Teachers and KPs will not only need to be trained but also provided handholding support through coaching throughout the year to implement the new curriculum. The training should focus on the ‘how’ to implement the curriculum, rather than only focusing on the download of information about the revised curricular approach. A blended approach to build the capacities of teachers to teach the new curriculum could be followed. The experience during COVID has provided ample scope for teachers to be familiarized with technology and receiving inputs via online means. Provision of online training inputs for large groups could thus be continued in the post-COVID training scenario as well. However, it should be recognized that there is value to face-to-face inputs. Small group professional learning communities (PLCs) with DIET faculty and KPs can be used to coach teachers on need-specific pedagogy challenges.

DON’Ts

As we continue to find on-ground solutions to tackle the education emergency it would be good to keep in mind the things we know do not work and should not be done.

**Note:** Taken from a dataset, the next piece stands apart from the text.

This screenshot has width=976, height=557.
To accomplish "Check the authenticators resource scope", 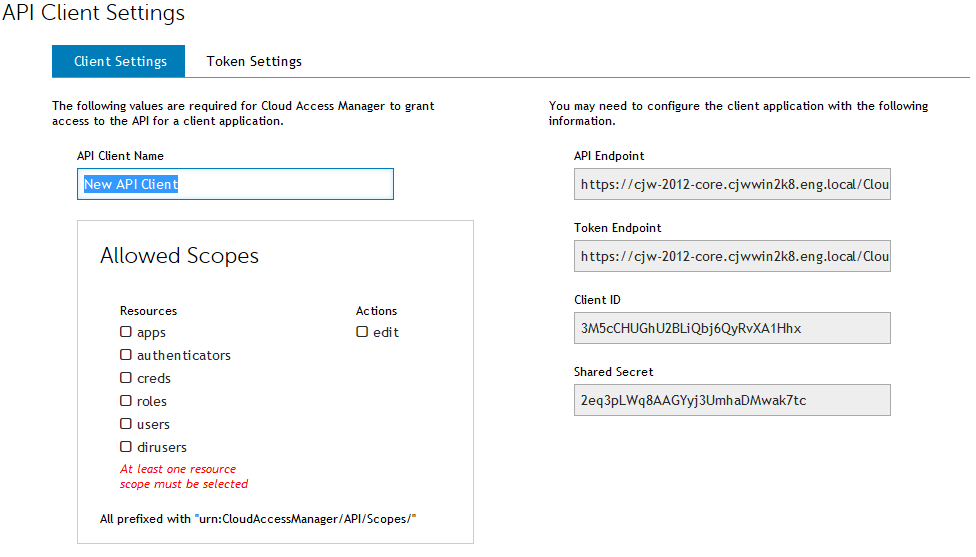I will pyautogui.click(x=126, y=355).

  • Focusing heavily on digital/online education to impart education

We know there is a digital divide in the country and that has cast millions of children out of the fold of learning. In addition, we know learning is primarily is a social endeavor. It is a folly to think that children can learn and retain through online lectures and teachers can assess the real learning.

  • Creating short-term bridge courses

Children’s learning gap needs to be filled. However, it cannot be filled through short-term interventions such as bridge courses ignoring the fundamentals of how children learn, their current learning levels, and mental states.

  • Limiting teacher support to information giving rather than capacity building

Teachers will need extra support in the form of training on newer pedagogic practices if they are to cover the learning loss. Simply expecting teachers to deliver results using the same approaches will have limited success.

  • Laying emphasis on summative assessments

Learning assessments that measure grade-level competencies at this stage will not reveal useful information, since children have moved into a higher grade without actually having learned anything in the previous grade.

References

*Chaturvedi, B.K. (2020). COVID-19 Impact: Six Million Children Out of School. The Leaflet, Dec 10,2020. https://www.theleaflet.in/covid-19-impact-six-million-children-out-of-school-in-india/#

**Nandula, R. (2020). Will COVID-19 Led to More Drop Outs? The Hindu Businessline. Nov 13,2020. https://www.thehindubusinessline.com/data-stories/data-focus/will-covid-19-lead-to-moreschool-drop-outs/article33095912.ece

***https://timesofindia.indiatimes.com/city/bengaluru/attendance-up-12-in-bidar-as-schoolkids-get-eggs/articleshow/88060695.cms

Author – Uma Kogekar is CEO, CEQUE, and a core member of the National Coalition on the Education Emergency.